Cette fois-ci sur le papier comme sur le terrain, l’alliage ne pouvait pas fonctionner. Si le Soriano a débuté la saison avec une défense à 3, les deux défaites inaugurales contre le Betis à Mendizorroza (1-0) et Granada au Nuevo Los Cármenes (2-1) l’ont conduit à mettre de l’eau dans son dogme en adoptant une défense à 4, sauf lors de la victoire contre l’Athletic (5e journée, 1-0) et la défaite contre Elche (6e journée, 0-2). A partir de la 7e journée, Machín a opté pour un 4-4-2 classique avec un double pivot dirigé par Tomás Pina et renforcé par Rodrigo Battaglia ou l’emblématique Manu García. L’ambition footballistique qui était la marque de fabrique de Machín s’est complètement délitée. En se reniant, en ne proposant que le minimum, non seulement il n’est pas parvenu à prendre des points mais en plus cela ne lui a permis d’entamer la phase retour. Et une nouvelle fois, c’est Abelardo qui l’a remplacé, un coach bien plus en adéquation avec le jeu babazorro.

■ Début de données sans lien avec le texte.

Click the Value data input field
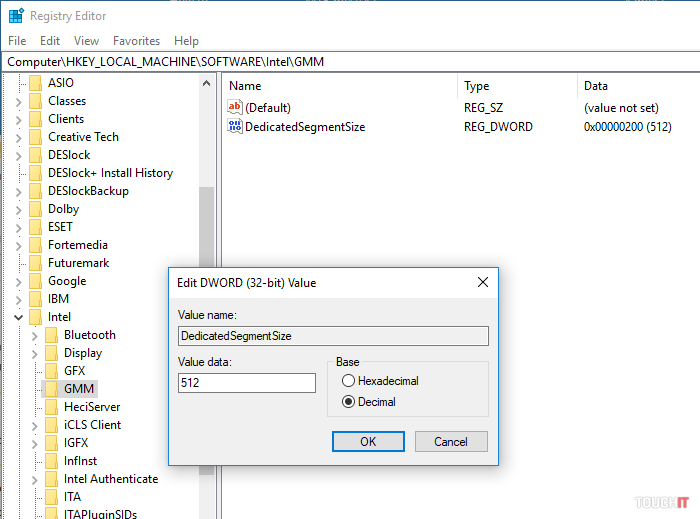The height and width of the screenshot is (519, 700). click(x=246, y=382)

Ce 3e échec consécutif de Pablo Machín démontre que cet entraîneur ne peut pas survivre avec du moins-disant tactique. C’est certainement le plus rassurant et ce qui lui permettra de viser un club qui désire développer une identité collective à part entière. Ce passage à Alavés ne pouvait aboutir et répondait également à un désir de ne pas être oublié en Espagne. Un club de Liga lui refera-t-il confiance dans les prochains mois ? Pour Machín, l’heure d’un 1er challenge à l’étranger pour se relancer a sonné. Même si sa cote a baissé, sa façon de voir le football a tout pour attirer, à la condition ne de pas renier ce qu’il est sincèrement : un entraîneur offensif et spectaculaire.